→ **Using the information**
1. In the forum thread, which heatsink is Dave told to get?
2. Repeat the part of the forum thread that opens with the words containing "I'll try it" and closes with "heatsinks are cheap.".
━━ Extract to read ━━
Probably, but I've heard they are noisy, and that pretty much everyone replaces them.
I'll try it though.

Quote
It seems a bit of overkill to me. Where are the resource needs for live streaming coming from?

Full HD Compression + saving to HD in real time, + the streaming feed (perhaps to multiple servers), + live video view, + playback video view
Current Q6600 PC is running 98% CPU usage and seems to be dropping some audio.
Title: Re: EEVblog #627 – Dumpster Dive
Post by: Monkeh on June 11, 2014, 01:29:05 am
Hi Dave, I'm interested to know why you say "a better heatsink - Of Course." Surely the stock heatsink is adequate to the task. You wouldn't need to overclock it for use as a live streaming computer.

Actually, the stock heatsinks are pretty shit, and pushpin mounting is awful. Under heavy load the CPUs get very hot, very fast, while making a lot of noise. Nehalem is not a cuddly low power architecture.

Good heatsinks are cheap.

Dave, get a Hyper 212. Not many better heatsinks and certainly none with a better price.
━━━
━━ Stored data ━━
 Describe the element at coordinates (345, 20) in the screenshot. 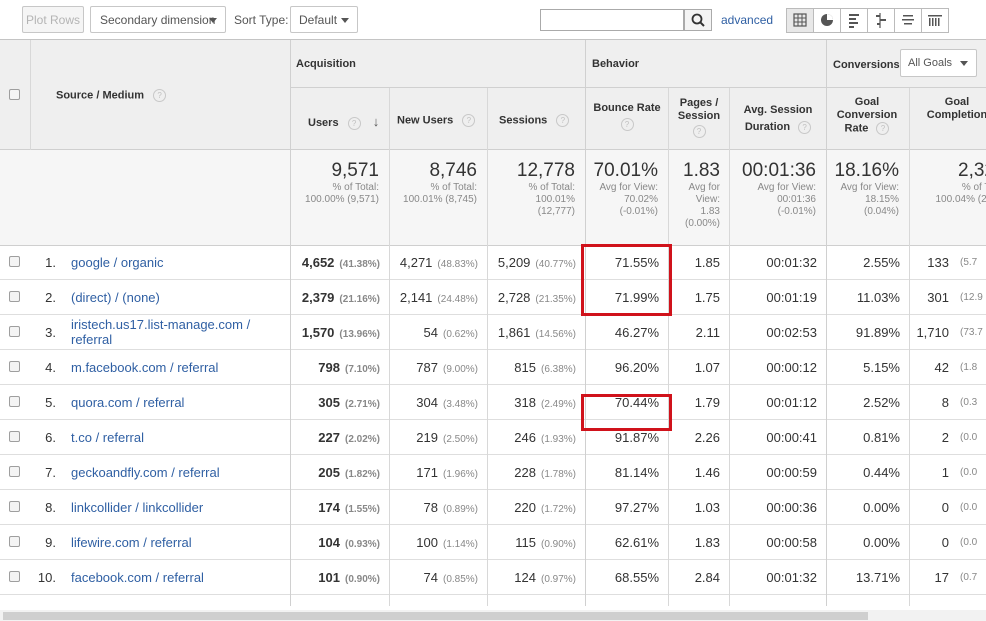

I see `chevron-down-icon` at that location.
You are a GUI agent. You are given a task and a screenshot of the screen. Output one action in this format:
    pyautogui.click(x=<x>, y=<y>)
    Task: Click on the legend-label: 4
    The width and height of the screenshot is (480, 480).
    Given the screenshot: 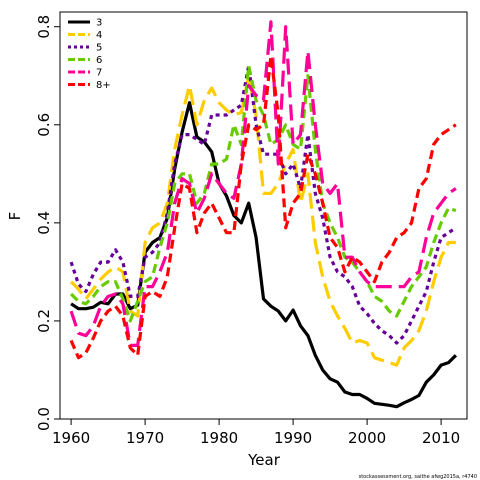 What is the action you would take?
    pyautogui.click(x=99, y=36)
    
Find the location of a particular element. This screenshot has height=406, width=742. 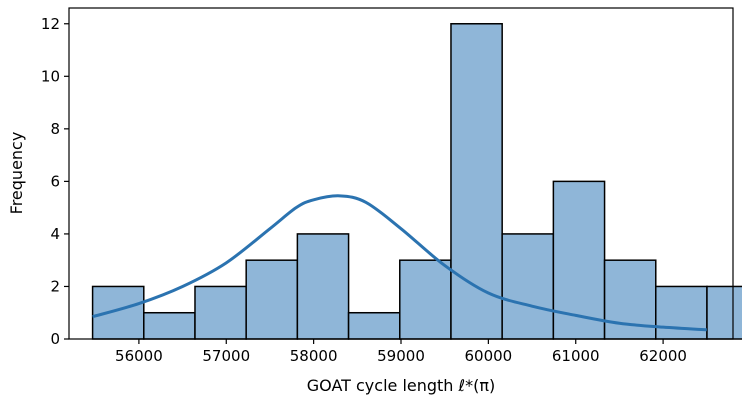

x-axis: 56000 57000 58000 59000 60000 61000 62000 is located at coordinates (401, 352).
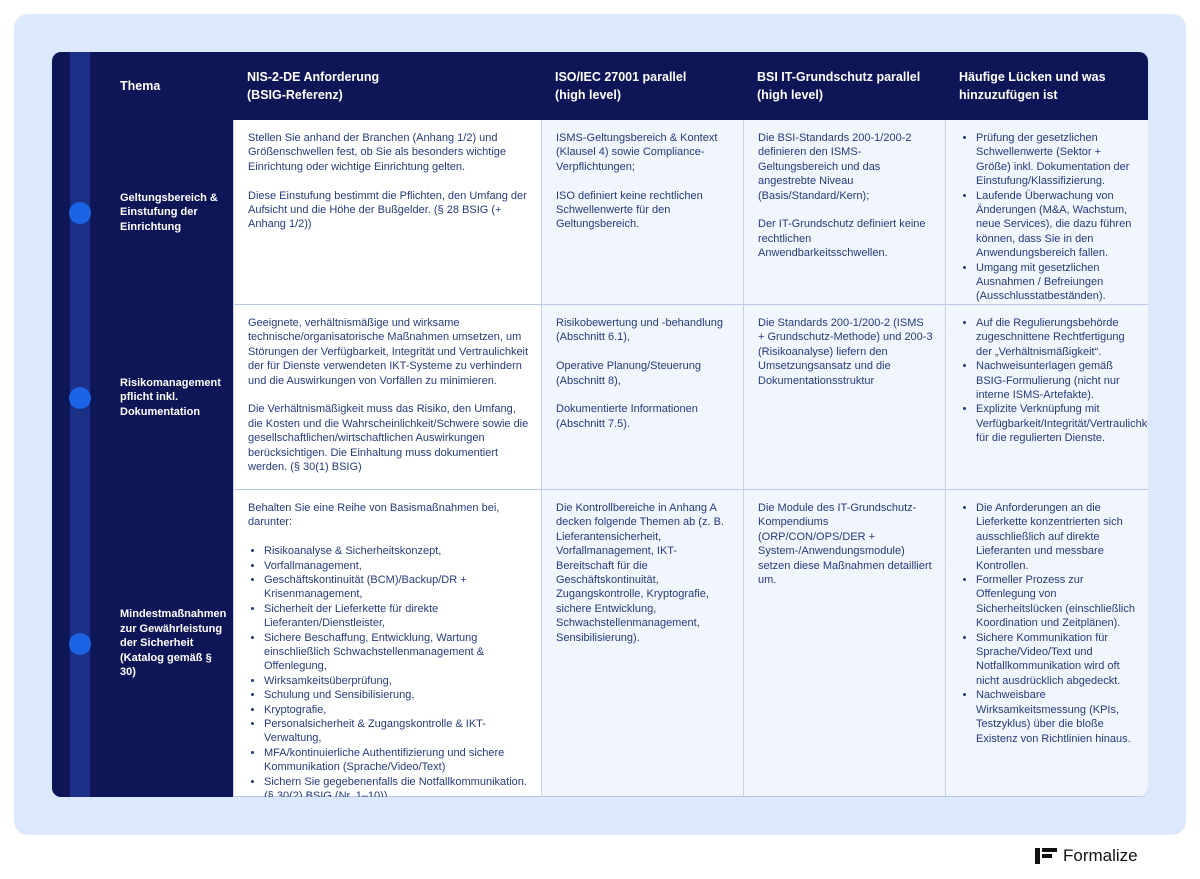 The image size is (1200, 879). What do you see at coordinates (1032, 77) in the screenshot?
I see `header-text: Häufige Lücken und was` at bounding box center [1032, 77].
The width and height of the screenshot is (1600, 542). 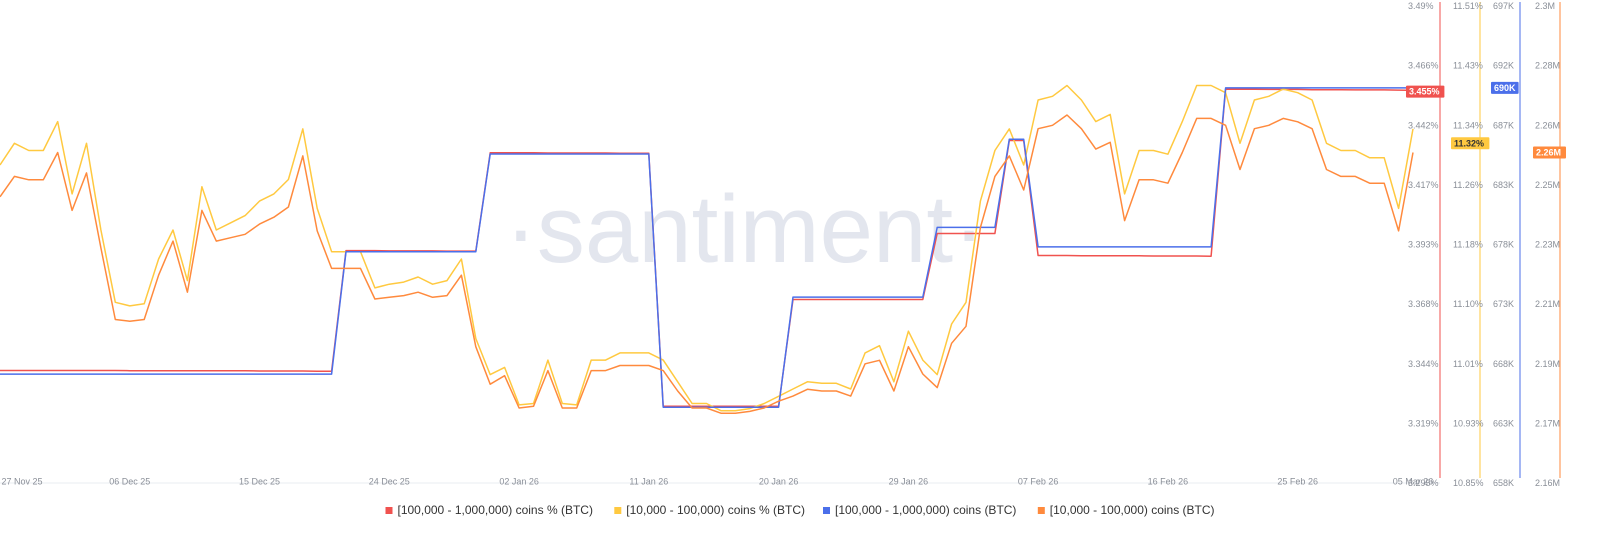 I want to click on y-axis-3-tick-3: 2.21M, so click(x=1548, y=304).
━━━
→ **Results of the tasks**
1. A Hyper 212.

2.
I'll try it though.

Quote
It seems a bit of overkill to me. Where are the resource needs for live streaming coming from?

Full HD Compression + saving to HD in real time, + the streaming feed (perhaps to multiple servers), + live video view, + playback video view
Current Q6600 PC is running 98% CPU usage and seems to be dropping some audio.
Title: Re: EEVblog #627 – Dumpster Dive
Post by: Monkeh on June 11, 2014, 01:29:05 am
Hi Dave, I'm interested to know why you say "a better heatsink - Of Course." Surely the stock heatsink is adequate to the task. You wouldn't need to overclock it for use as a live streaming computer.

Actually, the stock heatsinks are pretty shit, and pushpin mounting is awful. Under heavy load the CPUs get very hot, very fast, while making a lot of noise. Nehalem is not a cuddly low power architecture.

Good heatsinks are cheap.